#### [What you will do]
Determine how many lines of the entries include the word "agent", and report that number with no further text.
'''
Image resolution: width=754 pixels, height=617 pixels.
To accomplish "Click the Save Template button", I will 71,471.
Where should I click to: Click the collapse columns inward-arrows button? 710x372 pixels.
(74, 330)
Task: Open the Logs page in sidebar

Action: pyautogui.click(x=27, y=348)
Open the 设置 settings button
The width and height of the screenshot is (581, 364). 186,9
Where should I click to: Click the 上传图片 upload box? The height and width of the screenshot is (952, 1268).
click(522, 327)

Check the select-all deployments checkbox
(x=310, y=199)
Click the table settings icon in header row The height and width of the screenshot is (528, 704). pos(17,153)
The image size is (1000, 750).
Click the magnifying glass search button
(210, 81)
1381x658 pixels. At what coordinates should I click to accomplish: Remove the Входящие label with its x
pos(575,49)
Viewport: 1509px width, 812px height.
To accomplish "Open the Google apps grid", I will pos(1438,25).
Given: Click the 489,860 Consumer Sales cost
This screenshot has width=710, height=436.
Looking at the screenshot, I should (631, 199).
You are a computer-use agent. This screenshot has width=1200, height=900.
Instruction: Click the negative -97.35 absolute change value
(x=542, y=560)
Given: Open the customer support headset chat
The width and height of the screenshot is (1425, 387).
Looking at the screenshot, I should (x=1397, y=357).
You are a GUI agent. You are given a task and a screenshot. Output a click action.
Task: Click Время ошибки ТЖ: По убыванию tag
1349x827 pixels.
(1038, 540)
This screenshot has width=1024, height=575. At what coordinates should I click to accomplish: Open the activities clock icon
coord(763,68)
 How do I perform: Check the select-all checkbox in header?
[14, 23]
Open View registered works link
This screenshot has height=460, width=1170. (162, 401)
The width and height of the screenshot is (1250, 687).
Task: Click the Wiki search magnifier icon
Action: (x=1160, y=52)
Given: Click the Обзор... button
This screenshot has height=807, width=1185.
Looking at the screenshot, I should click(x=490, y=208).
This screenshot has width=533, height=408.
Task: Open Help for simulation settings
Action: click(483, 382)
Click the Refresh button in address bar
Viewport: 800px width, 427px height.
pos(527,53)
'''
#### [Solution]
2